Establishing Connections to the File System

The APIs for establishing connections to the file system and returning file-system handles are:

  • hadoop-<version>: hdfsConnect()
  • hadoop-<version>: hdfsConnectAsUser()
    NOTE
    This API ignores the impersonation request and is therefore equivalent to hdfsConnect().
  • hadoop-<version>: hdfsConnectNewInstance()

The hdfsConnectAsNewUserInstance() API is not supported for connections to file system fileservers.

These APIs behave in the same way:

  • If default is specified for the host parameter, the APIs connect to the first cluster listed in the file MAPR_HOME/conf/mapr-clusters.conf. (MAPR_HOME defaults to /opt/mapr.)
  • If a hostname or IP address is specified for the host parameter:
    1. Look in MAPR_HOME/conf/mapr-clusters.conf on the client node to match the specified hostname or IP address to a CLDB host and port.
    2. If they find a match, they try to connect to the cluster, and all standard features for connections to Data Fabric clusters are available. These features include high availability across CLDBs and secure connections.
    3. If they do not find a match or if they cannot locate a mapr-clusters.conf file, they try to connect to the CLDB host specified in the call to create the connection. However, the standard features for connections to Data Fabric clusters are not available. For example, if the cluster is secured, the connection will fail.

It is possible to have more than one open connection at a time. For each connection, simply return the file-system handle to a different instance of hdfsFS, as in this example:

    //Connect to Cluster 1 (picked up from /opt/mapr/conf/mapr-clusters.conf)
        hdfsFS fs1 = hdfsConnectNewInstance("default", 7222);
    //Connect to Cluster 2
        hdfsFS fs2 = hdfsConnectNewInstance("n1c", 7222);
    //Connect to Cluster 3
        hdfsFS fs3 = hdfsConnectNewInstance("n1d", 7222);

You can then obtain file handles for files in each connected cluster, as in this example.
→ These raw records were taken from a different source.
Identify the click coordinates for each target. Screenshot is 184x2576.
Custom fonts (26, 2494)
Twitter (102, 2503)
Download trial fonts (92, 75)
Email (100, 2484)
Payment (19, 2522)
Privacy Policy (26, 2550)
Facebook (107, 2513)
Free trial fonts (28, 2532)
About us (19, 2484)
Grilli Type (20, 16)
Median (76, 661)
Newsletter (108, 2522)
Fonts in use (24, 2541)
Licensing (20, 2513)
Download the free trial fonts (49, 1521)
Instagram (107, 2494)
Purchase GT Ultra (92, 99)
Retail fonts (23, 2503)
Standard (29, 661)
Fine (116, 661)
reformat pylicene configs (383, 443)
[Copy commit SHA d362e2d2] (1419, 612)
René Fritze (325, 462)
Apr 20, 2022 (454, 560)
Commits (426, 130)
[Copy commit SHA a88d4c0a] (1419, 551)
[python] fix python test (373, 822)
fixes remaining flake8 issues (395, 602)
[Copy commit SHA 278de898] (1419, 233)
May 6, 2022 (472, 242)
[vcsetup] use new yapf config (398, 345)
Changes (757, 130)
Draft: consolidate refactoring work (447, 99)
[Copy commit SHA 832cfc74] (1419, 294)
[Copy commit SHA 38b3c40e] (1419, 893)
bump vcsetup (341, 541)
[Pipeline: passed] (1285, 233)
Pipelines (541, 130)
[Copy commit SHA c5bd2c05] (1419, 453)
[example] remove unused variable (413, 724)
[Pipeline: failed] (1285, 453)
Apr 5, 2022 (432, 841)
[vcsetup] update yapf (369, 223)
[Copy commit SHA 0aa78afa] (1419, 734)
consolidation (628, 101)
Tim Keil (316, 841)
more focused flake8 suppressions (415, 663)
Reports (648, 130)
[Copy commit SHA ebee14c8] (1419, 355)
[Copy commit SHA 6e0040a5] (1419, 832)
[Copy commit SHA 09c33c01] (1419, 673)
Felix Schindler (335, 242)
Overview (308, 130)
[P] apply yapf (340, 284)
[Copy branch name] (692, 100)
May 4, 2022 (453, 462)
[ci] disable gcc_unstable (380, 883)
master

For each cluster, this example code calls hdfsOpenFile(), passing in the handle to the file system, the absolute path to a file (and the file is created before being opened, if it doesn’t already exist) and a file-access flag that specifies to open the file in write-only mode. This mode truncates existing files to offset 0, deleting their content.
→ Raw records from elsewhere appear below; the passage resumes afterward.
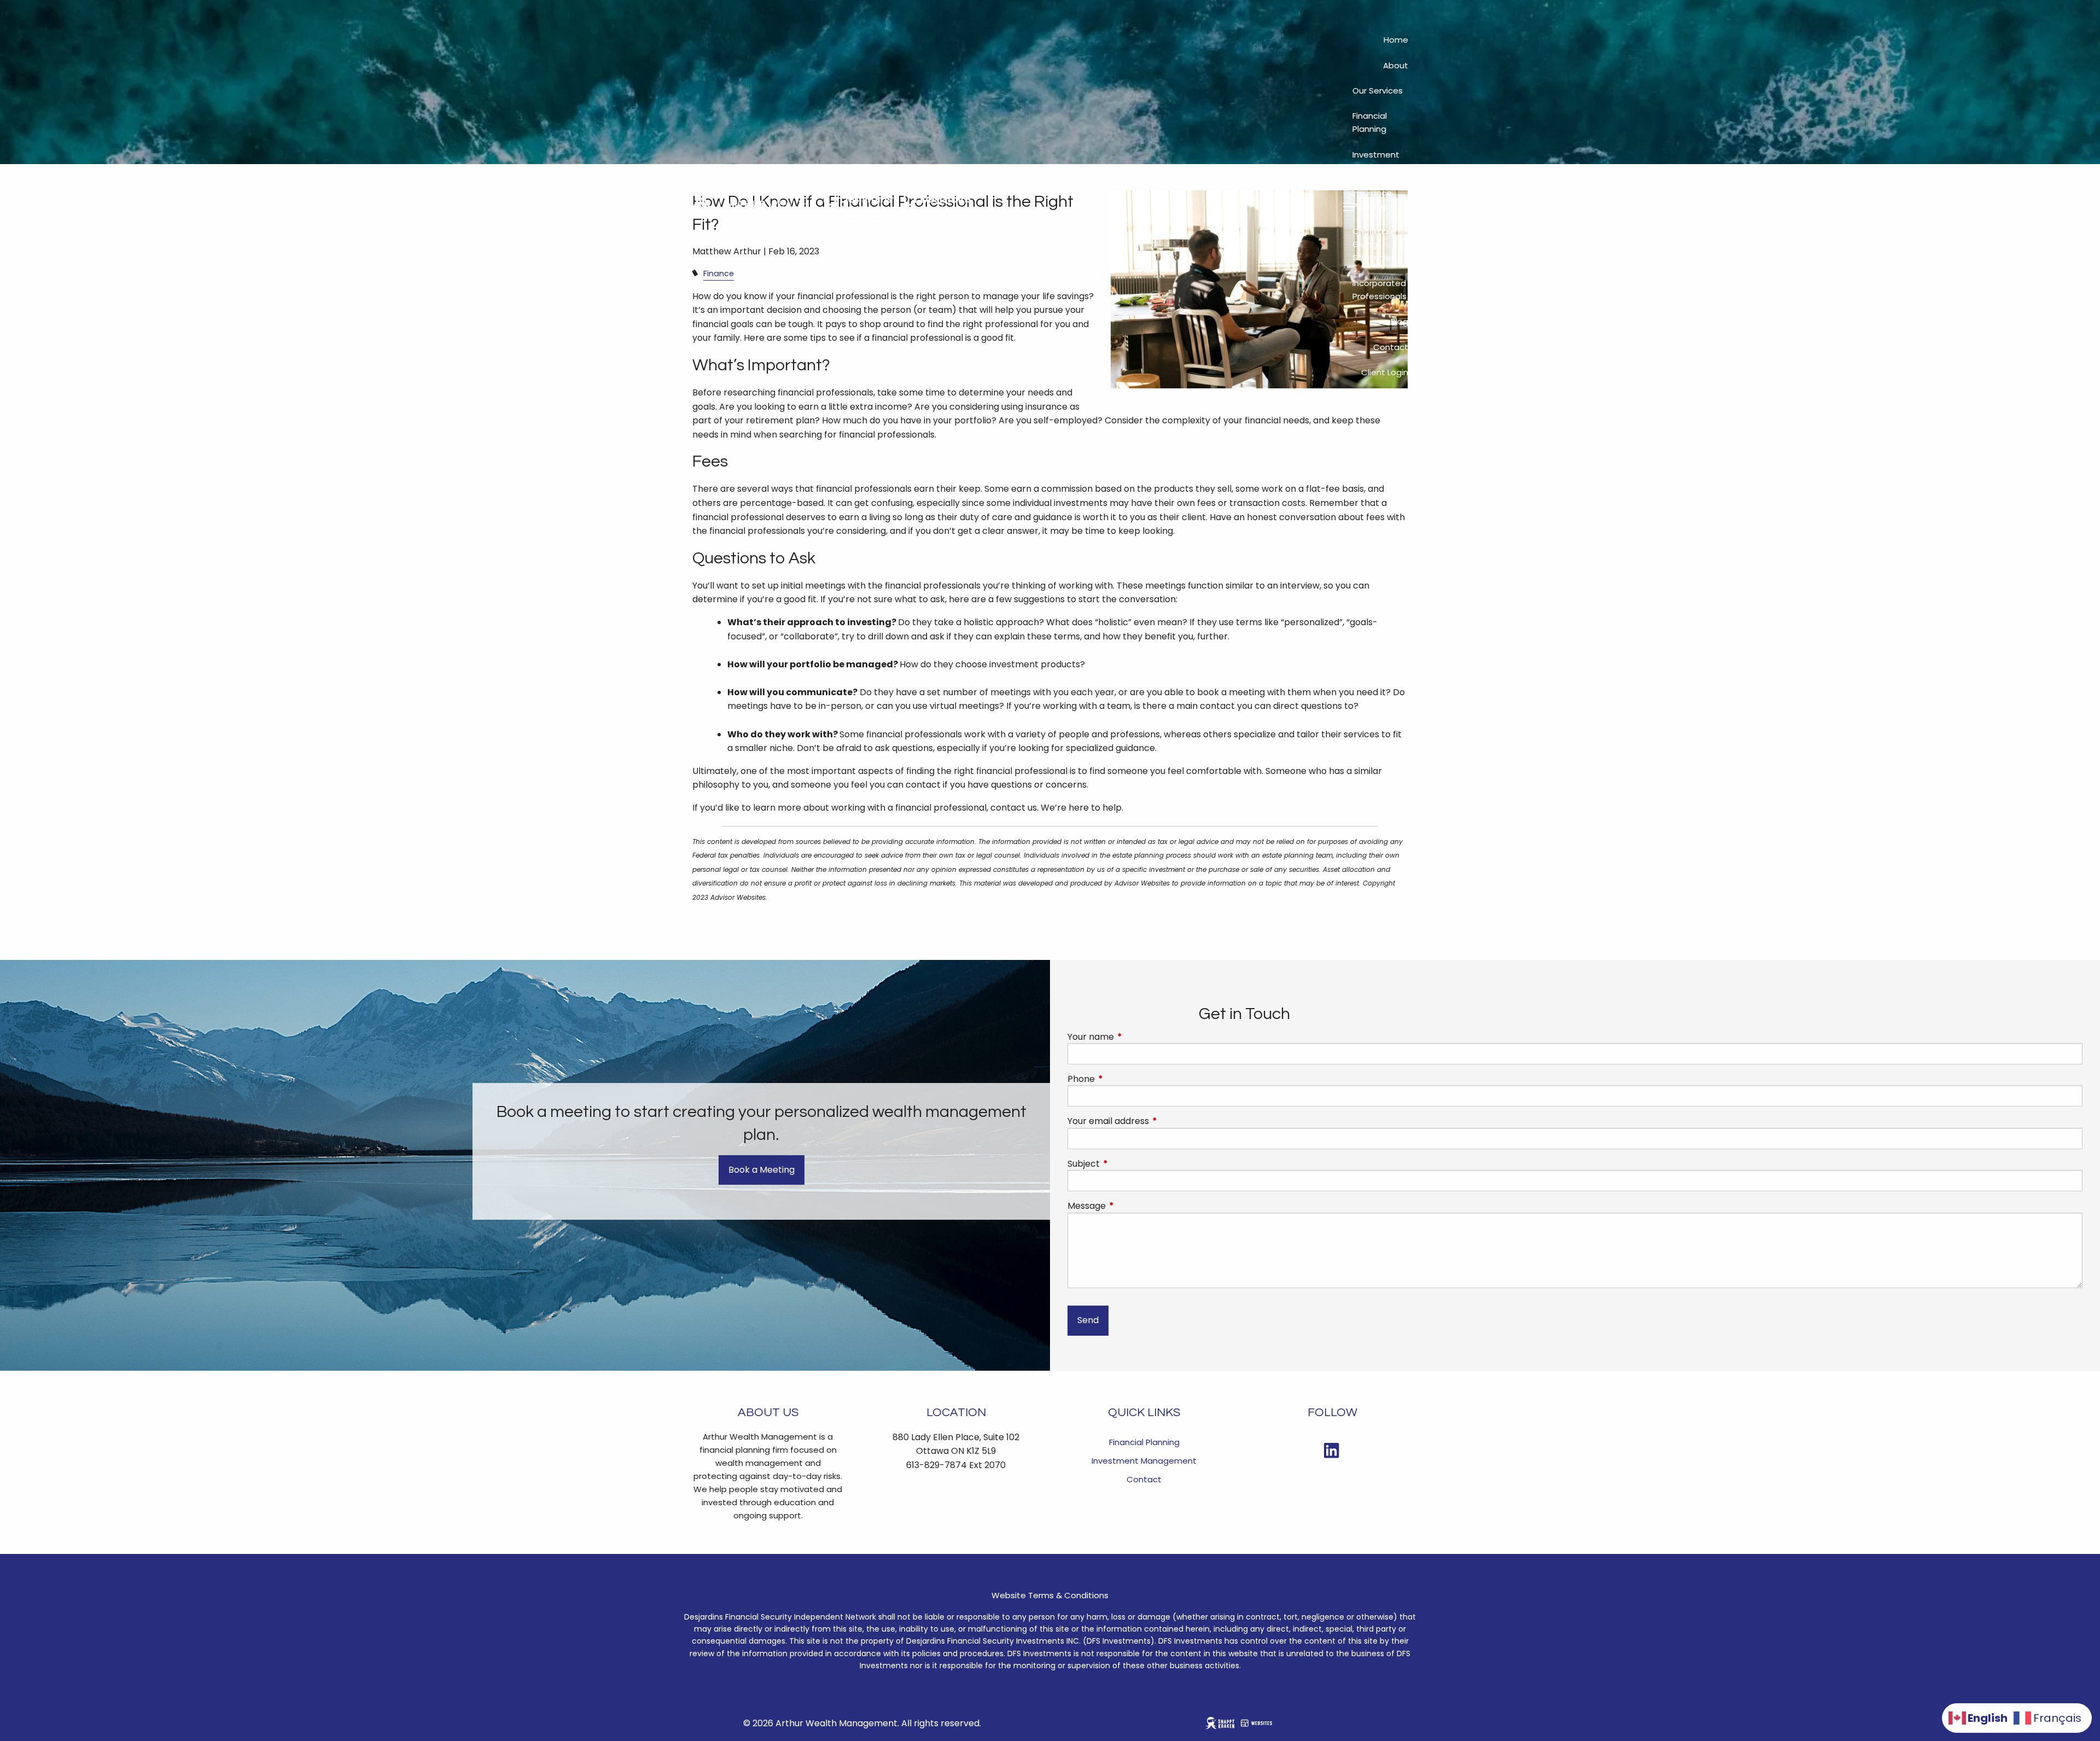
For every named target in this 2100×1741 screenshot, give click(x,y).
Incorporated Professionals (1379, 289)
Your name (1134, 1037)
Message (1130, 1206)
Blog (1399, 321)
Ignore the last three parameters for this example. hdfsOpenFile() returns a handle to the file or an error message, if the open operation fails.
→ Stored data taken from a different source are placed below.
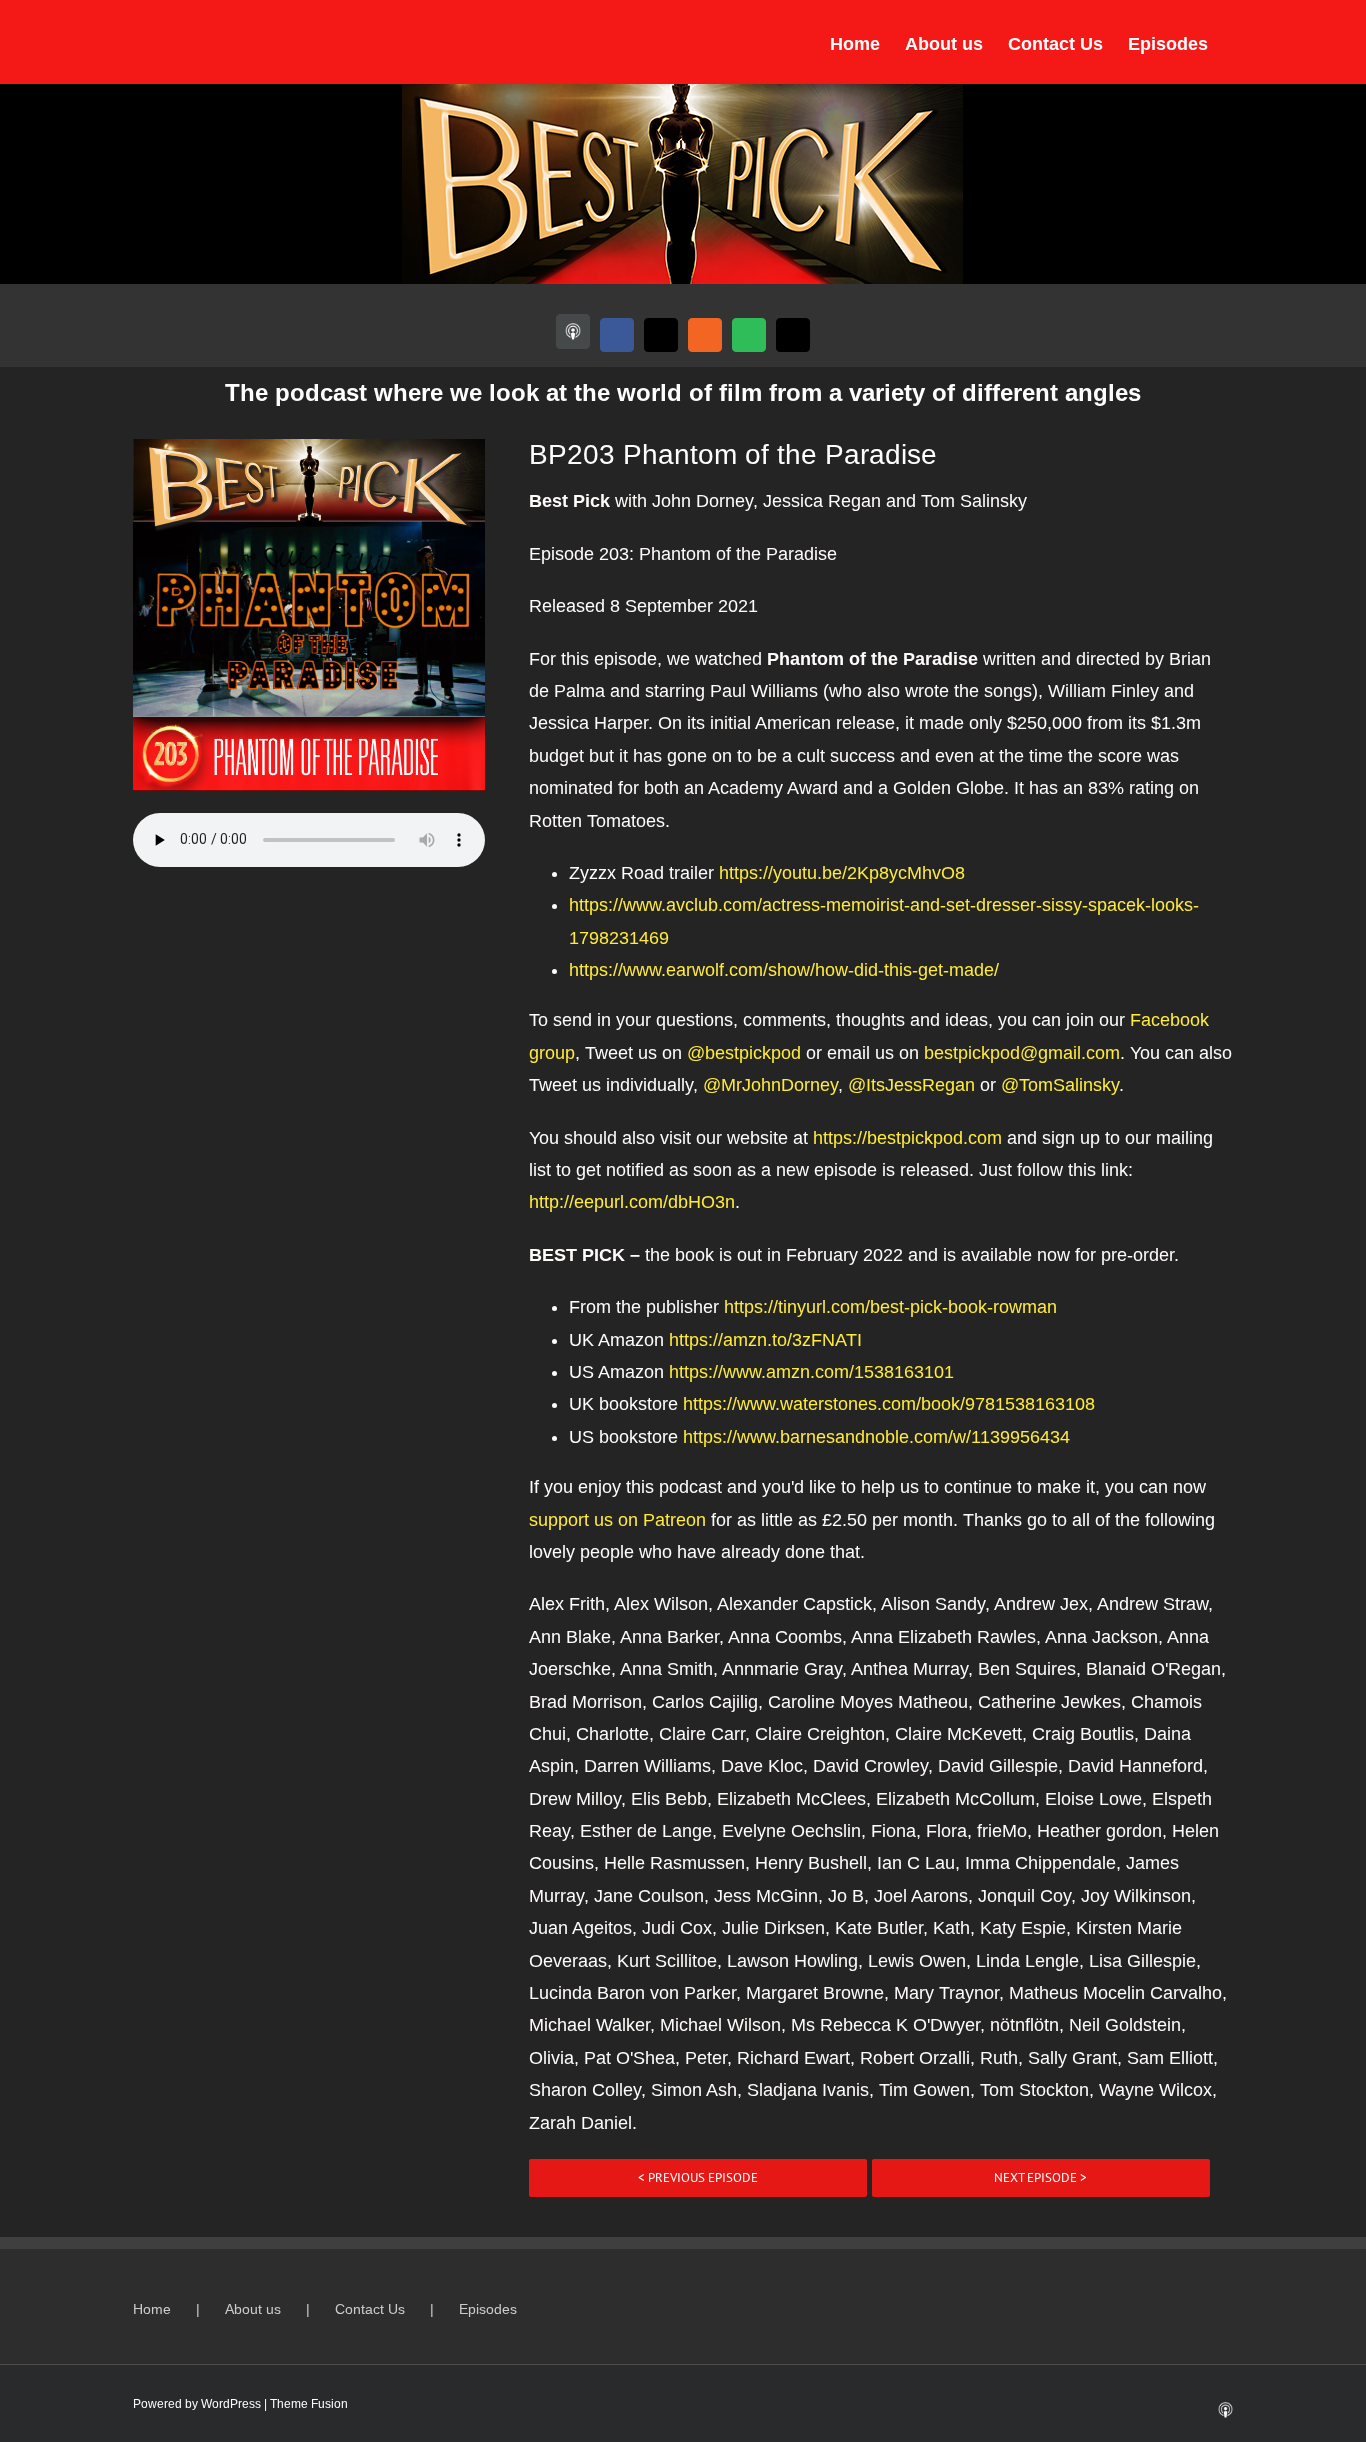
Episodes (488, 2309)
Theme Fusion (309, 2404)
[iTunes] (573, 331)
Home (152, 2309)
     //Create files for write operations on all clusters
        const char* writePath = "/tmp/write-file1.txt";
        hdfsFile writeFile1 = hdfsOpenFile(fs1, writePath, O_WRONLY, 0, 0, 0);
        if (!writeFile1) {
        fprintf(stderr, "Failed to open %s for writing on Cluster 1!\n", writePath);
            exit(-2);
     }
        hdfsFile writeFile2 = hdfsOpenFile(fs2, writePath, O_WRONLY, 0, 0, 0);
        if (!writeFile2) {
        fprintf(stderr, "Failed to open %s for writing on Cluster 2!\n", writePath);
            exit(-2);
     }
         hdfsFile writeFile3 = hdfsOpenFile(fs3, writePath, O_WRONLY, 0, 0, 0);
     if (!writeFile3) {
        fprintf(stderr, "Failed to open %s for writing on Cluster 3!\n", writePath);
            exit(-2);
     }
         fprintf(stderr, "Opened %s for writing successfully on all 3 clusters...\n", writePath);

After working with the files, close them and disconnect from the file system, as in this example:

// Close all files     
if (writeFile1)
        hdfsCloseFile(fs1, writeFile1);
if (writeFile2)
        hdfsCloseFile(fs2, writeFile2);
if (writeFile3)
        hdfsCloseFile(fs3, writeFile3);
 
// Disconnect from all clusters
hdfsDisconnect(fs1);
hdfsDisconnect(fs3);
hdfsDisconnect(fs3);